窓から麗かな陽光が差し込む。其れに照らされている女性が一人。


「とてもお似合いです。御美しい」


斜め後ろに控えていた使用人が手を合わせて恍惚と本心からそう言った。其れもそのはず、誰もが其の姿ウエディングドレスを着ている女性エリーゼを見れば感嘆の言葉しか出ないであろう。


純白のドレス、豪華な装飾が施されておりエリーゼの銀色の髪と相まって一種の神聖性をも感じされる。エリーゼは大きな姿見に映るその自分の姿を無感動、無関心に見つめる。


「そう」


使用人の言葉に返す文言も無機質で興味の無さを感じさせる。エリーゼは目線だけ動かして部屋の調度を改めて見る。


真っ赤なソファ、大きな姿見、化粧台。至って簡素な部屋ー控室だ。其れらを眺めてエリーゼは自分の置かれている状況を再認識させられる。


其れは自分の姿を見ても直ぐに分かる。結婚式だ。結婚式という人生に於いて大きな節目、晴れ舞台の出来事をエリーゼはただ何の感慨もなく過ごす。まるで、死神に魂が抜き取られたみたいな表情を浮かべている。


「準備は出来たのか?」


突然低い厳かな声が聞こえてきた。使用人はその声を聞いて数歩下がり恭しく頭を垂れる。


「お父様」


控室の出入り口にはエリーゼの父ー現ダルン領主シンク・ツインリヒ伯爵が立っていた。伯爵は娘の花嫁姿を見て率直に「ほう。似合っているじゃないか」と褒める。


その賛辞にエリーゼは感謝を告げる。しかし、其の顔はやはり浮かない。伯爵はエリーゼの表情に目敏く気づき眼光を鋭くする。
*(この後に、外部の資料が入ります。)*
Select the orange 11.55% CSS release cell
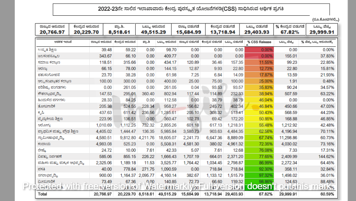Viewport: 356px width, 201px height. coord(259,62)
「何だ、エリーゼ。お前キラソン公爵との結婚が不服なのか」


責めるような厳しい口調だ。エリーゼは憂うように視線を少し下げる。


「もとあと言えばお前が発端なのだぞ。第三階級の小娘を虐めなどするから殿下に疎まれ婚約を破棄されたのだろう」


違う。などと反論する気もエリーゼには起きない。言っても無駄と感じる諦観によるものだ。どんなに否定しても相手が思い込んでしまえばそこに自分の意見が入る余地は無い。これはあの日トリスタンとの会話でよく理解した。
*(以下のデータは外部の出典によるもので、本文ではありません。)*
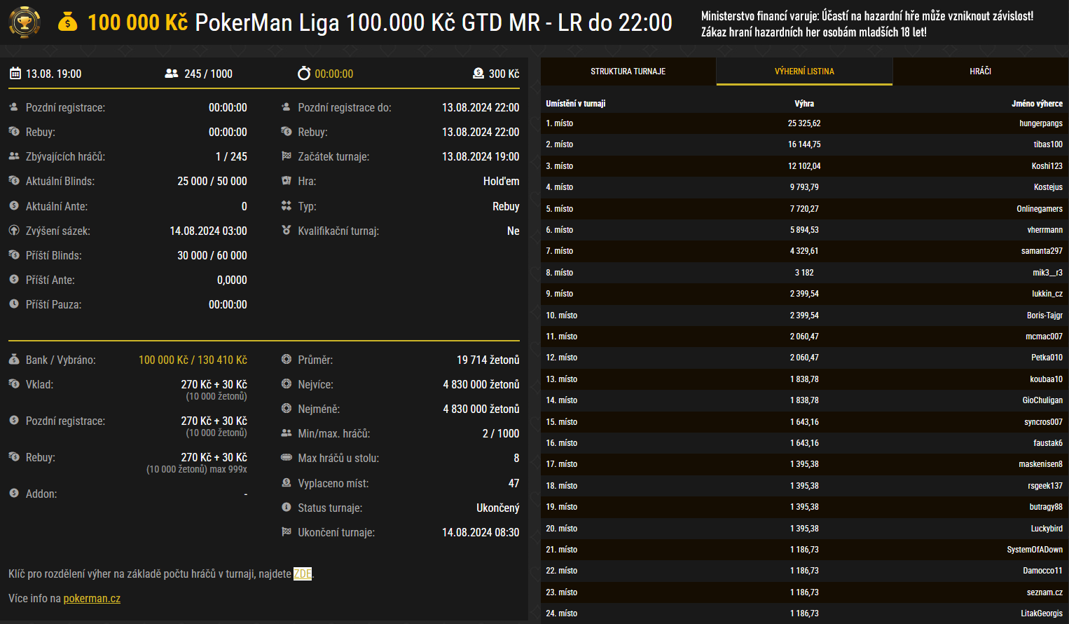Visit the pokerman.cz link
Screen dimensions: 1069x624
91,599
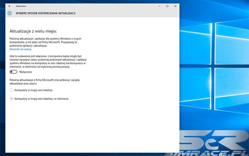This screenshot has height=156, width=249.
Task: Close the Ustawienia window
Action: tap(175, 6)
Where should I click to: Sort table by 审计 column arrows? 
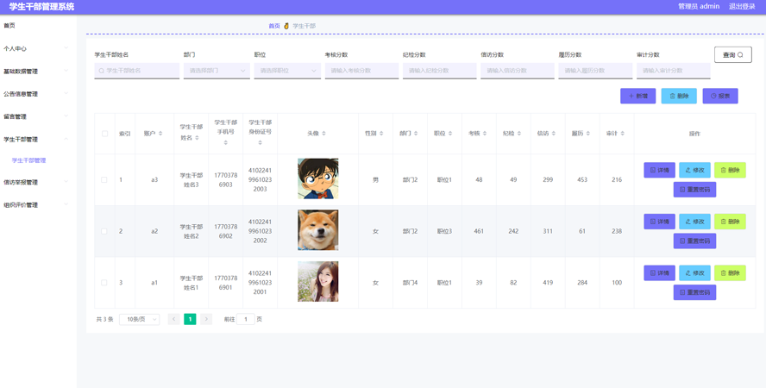623,134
「はぁ。その所為で俺がどれだけ苦労したか、誰も娶ってくれずに」


伯爵が心の底から苦労したみたいに深く嘆息する。


「其れで最後にキラソン公爵に頼み込んだのだぞ。俺だって嫌々なのだ。冷血宰相に娘を遣るなど」


聞いてもいないのに伯爵が滔々と語り続ける。しかし、エリーゼには冷血宰相。その名詞が自然と耳に止まった。


冷血宰相とはリート・キラソンの二つ名であり、主に第一階級の貴族達の間で呼ばれている。二つ名と言っても親しみを込めたものでは無く、軽蔑や悪意が含まれているものである。
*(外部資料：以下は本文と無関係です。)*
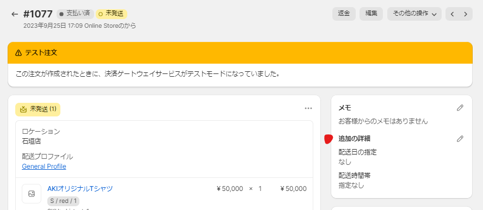Click the warning icon on テスト注文 banner
Viewport: 483px width, 210px height.
[18, 53]
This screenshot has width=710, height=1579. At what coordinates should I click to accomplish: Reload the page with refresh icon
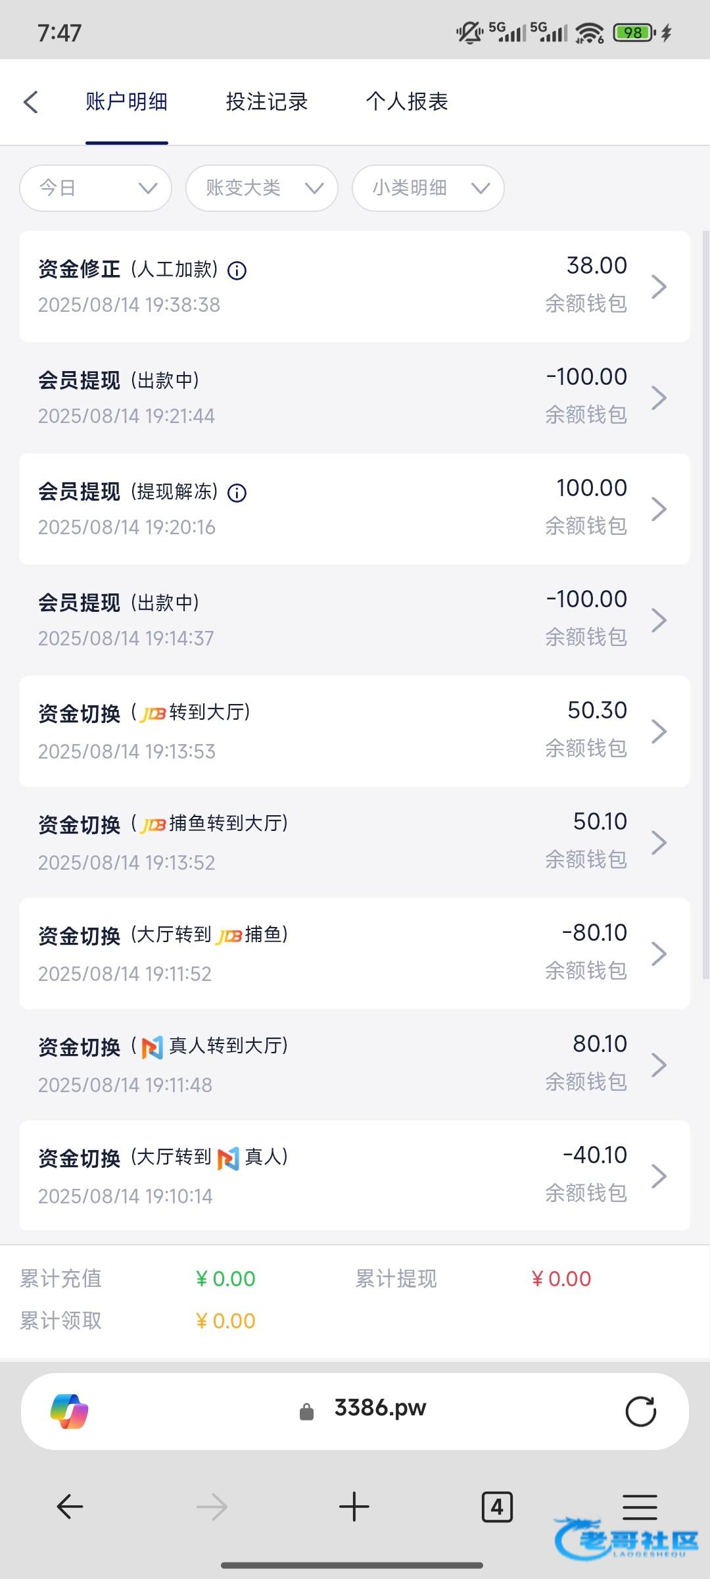640,1411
その名の通り冷血なのだ。リートが先導して行う政策などが要因である。そもそも第一階級の収入源は自分が所有している領地に住んでいる民からの地方税が主である。


その地方税は領主が独断で決めても良いとリートが宰相になる前になっていた。しかし、リートが6年前半ば無理矢理に決めた鼎談協約により領主が徴収してよい地方税は領民の収入の3割までとし、其れに合わせてリンバート国民全員が払う国税を第一階級が肩代わりすると決めた。


これによりリートは第一階級の反感を一気に買ってしまったのだ。その第一階級に対する身勝手かつ冷淡な対応にリート・キラソンは冷血宰相などという不名誉な渾名を冠せられてしまった。


そして、その冷血宰相こそがエリーゼと結婚するその人なのである。


「俺だって不服なのだ。冷血宰相に娘を遣って、他家の者に目の敵にされてしまうかもしれないし」


伯爵が苦心した顔を浮かべる。如何やら今回の結婚は仕方なくといった様子だ。しかし、それは娘の身を案じると言った親心ではなく、己の身可愛さから来るものであるが。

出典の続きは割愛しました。